Tata Chemicals registers turnaround in profit in Q3


Mumbai

Tata Chemicals today reported a profit of Rs 238.12 crore for the third quarter of 2014-15, against a loss of Rs 15.93 crore in the year-ago quarter, on the back of fall in finance costs and tax expenses.

The income from operations increased by 5 per cent at Rs 4,820 crore and profit from operations by 17 per cent at Rs 590 crore in third quarter of 2014-15.

The company, which is engaged in manufacturing of chemicals, fertilisers and iodised salt among others, said that soda ash prices are firming up and demand remains stable.

The global soda ash demand continued to be positive and gave better realisation; the turnaround strategy in Kenya also started showing results.

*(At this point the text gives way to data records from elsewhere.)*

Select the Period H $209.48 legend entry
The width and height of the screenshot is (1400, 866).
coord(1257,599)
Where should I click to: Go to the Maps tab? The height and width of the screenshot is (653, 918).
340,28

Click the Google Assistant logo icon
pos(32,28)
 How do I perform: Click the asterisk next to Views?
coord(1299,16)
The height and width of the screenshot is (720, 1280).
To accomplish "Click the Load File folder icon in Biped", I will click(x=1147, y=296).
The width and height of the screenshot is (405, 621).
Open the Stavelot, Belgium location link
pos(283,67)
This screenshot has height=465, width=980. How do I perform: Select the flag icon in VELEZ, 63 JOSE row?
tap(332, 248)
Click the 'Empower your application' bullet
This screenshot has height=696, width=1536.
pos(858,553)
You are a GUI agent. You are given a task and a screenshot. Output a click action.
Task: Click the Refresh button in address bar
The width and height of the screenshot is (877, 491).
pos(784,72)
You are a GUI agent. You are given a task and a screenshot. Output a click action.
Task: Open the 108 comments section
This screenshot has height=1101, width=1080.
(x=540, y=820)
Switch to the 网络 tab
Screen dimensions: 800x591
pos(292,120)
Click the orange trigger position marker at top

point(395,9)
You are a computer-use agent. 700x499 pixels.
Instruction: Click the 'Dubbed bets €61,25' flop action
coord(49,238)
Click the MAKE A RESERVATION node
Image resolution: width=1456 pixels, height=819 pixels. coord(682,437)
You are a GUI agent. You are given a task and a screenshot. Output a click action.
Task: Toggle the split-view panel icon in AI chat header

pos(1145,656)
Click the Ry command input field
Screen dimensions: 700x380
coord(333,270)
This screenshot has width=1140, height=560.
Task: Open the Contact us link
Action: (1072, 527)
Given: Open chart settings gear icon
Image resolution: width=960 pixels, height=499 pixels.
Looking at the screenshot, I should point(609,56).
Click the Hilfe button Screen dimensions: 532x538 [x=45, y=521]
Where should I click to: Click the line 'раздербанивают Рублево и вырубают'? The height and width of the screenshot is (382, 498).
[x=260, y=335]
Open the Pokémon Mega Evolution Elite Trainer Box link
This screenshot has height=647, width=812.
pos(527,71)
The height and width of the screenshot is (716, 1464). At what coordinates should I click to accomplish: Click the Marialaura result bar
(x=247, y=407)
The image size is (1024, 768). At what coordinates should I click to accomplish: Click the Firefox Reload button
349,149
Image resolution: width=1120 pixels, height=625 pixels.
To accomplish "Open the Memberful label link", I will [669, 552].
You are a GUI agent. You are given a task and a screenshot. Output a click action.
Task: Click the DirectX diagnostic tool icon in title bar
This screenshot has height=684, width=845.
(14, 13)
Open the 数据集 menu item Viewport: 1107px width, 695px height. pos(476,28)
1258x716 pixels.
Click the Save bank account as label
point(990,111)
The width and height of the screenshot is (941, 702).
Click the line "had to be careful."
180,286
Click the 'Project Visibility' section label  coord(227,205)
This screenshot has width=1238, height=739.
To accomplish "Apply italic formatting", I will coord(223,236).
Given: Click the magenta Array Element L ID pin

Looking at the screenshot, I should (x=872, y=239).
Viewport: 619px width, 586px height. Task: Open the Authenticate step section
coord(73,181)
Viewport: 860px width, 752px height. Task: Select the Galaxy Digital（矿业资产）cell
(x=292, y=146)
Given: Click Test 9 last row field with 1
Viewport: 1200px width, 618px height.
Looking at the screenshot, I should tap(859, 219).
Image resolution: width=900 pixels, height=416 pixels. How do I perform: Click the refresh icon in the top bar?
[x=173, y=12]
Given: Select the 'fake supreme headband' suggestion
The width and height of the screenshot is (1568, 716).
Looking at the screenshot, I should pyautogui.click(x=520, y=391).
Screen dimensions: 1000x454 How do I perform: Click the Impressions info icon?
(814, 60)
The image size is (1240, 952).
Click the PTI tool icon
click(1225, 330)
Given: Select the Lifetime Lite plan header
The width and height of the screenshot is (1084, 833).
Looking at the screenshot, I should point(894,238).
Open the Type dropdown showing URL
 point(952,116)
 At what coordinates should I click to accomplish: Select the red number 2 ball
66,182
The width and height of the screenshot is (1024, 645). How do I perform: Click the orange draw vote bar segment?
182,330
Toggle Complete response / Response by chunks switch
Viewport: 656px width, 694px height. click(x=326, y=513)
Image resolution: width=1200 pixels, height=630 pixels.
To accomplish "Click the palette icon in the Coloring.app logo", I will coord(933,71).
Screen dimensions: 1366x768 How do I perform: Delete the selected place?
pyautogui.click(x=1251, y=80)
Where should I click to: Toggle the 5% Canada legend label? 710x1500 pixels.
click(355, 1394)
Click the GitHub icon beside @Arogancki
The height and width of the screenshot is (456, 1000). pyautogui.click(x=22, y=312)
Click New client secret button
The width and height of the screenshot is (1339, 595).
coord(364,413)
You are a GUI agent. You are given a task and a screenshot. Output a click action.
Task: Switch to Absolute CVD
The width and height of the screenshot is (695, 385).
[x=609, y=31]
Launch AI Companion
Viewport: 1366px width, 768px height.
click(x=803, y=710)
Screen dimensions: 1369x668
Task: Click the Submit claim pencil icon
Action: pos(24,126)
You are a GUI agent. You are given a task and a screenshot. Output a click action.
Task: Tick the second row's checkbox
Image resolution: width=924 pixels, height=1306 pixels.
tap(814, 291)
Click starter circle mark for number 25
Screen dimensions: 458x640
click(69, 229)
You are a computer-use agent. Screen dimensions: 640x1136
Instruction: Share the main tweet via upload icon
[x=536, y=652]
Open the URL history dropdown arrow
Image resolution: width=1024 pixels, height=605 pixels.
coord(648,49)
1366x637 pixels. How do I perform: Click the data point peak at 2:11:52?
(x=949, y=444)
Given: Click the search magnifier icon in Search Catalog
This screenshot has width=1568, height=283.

Finance cost declined to Rs 119.41 crore from Rs 165.63 crore, while tax expenses fell to Rs 85.59 crore from Rs 92.61 crore during the period under review.

“The restructuring exercise at Kenya has been completed and has resulted in positive improvements. The company’s European operations restructuring is in progress,” Tata Chemicals Managing Director R Mukundan told reporters here.

The company’s stand alone revenue was up by 13 per cent to Rs 3,019 crore and net profit up by 39 per cent to Rs 205 crore due to better performance in the consumer and chemicals business in India.

Better realisation at Tata Chemicals North America and positive performance by all the other businesses took the consolidated revenue to Rs 4,820 crore.

Revenue growth of 5 per cent was after closure of soda ash capacities in Kenya and the UK in the previous year.

The fertiliser business continues to face headwinds due to lack of clarity in policy which resulted in substantial production loss, it said.

In addition to this, subsidy outstanding at Rs 1,693 crore is a challenge and continue to hamper the balance sheet.

The new product NP 20 launched under farm essential business is doing well at marker place and has received encouraging response, it said.

“We continue to focus on reshaping the portfolio to enhance share of consumer product business and non-subsidised farm inputs business,” Mukundan said.